Set tasks:
• A. According to the text on boiling point elevation, what kind of property of matter is boiling point elevation?
• B. Quote the text on boiling point elevation, everything from "Boiling point elevation is" down to "Point Elevation Occur?".
• C. Summarize the text on boiling point elevation in two sentences.

Boiling Point Elevation

What is Boiling Point Elevation?

Boiling point elevation refers to the increase in the boiling point of a solvent upon the addition of a solute. When a non-volatile solute is added to a solvent, the resulting solution has a higher boiling point than that of the pure solvent. For example, the boiling point of a solution of sodium chloride (salt) and water is greater than that of pure water.

Boiling point elevation is a colligative property of matter, i.e. it is dependent on the solute-to-solvent ratio but not on the solute’s identity. This implies that the elevation in the boiling point of a solution depends on the amount of solute added to it. The greater the concentration of solute in the solution, the greater the boiling point elevation.

Boiling Point Elevation

A graph detailing the elevation in the boiling point of water upon the addition of sucrose is provided above. At 1atm of pressure, pure water boils at 100oC. However, a 10 molal solution of sucrose in water boils at approximately 105oC.

Table of Contents

Why Does Boiling Point Elevation Occur?

The boiling point of a liquid is the temperature at which its vapour pressure is equal to the pressure of its surrounding environment. Non-volatile substances do not readily undergo evaporation and have very low vapour pressures (assumed to be zero). When a non-volatile solute is added to a solvent, the vapour pressure of the resulting solution is lower than that of the pure solvent.

Therefore, a greater amount of heat must be supplied to the solution for it to boil. This increase in the boiling point of the solution is the boiling point elevation. An increase in the concentration of added solute is accompanied by a further decrease in the vapour pressure of the solution and further elevation in the boiling point of the solution.

Supplied information:
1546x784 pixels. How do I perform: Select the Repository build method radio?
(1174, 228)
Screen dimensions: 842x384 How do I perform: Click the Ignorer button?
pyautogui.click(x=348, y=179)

Solutions per task:
• A. A colligative property.

• B.
Boiling point elevation is a colligative property of matter, i.e. it is dependent on the solute-to-solvent ratio but not on the solute’s identity. This implies that the elevation in the boiling point of a solution depends on the amount of solute added to it. The greater the concentration of solute in the solution, the greater the boiling point elevation.

Boiling Point Elevation

A graph detailing the elevation in the boiling point of water upon the addition of sucrose is provided above. At 1atm of pressure, pure water boils at 100oC. However, a 10 molal solution of sucrose in water boils at approximately 105oC.

Table of Contents

Why Does Boiling Point Elevation Occur?

• C. Boiling point elevation is the rise in a solvent's boiling point when a non-volatile solute is added. It is a colligative property that depends on the solute-to-solvent ratio rather than the solute's identity, and it occurs because the solute lowers the solution's vapor pressure, so more heat is needed to make it boil and higher concentrations raise the boiling point further.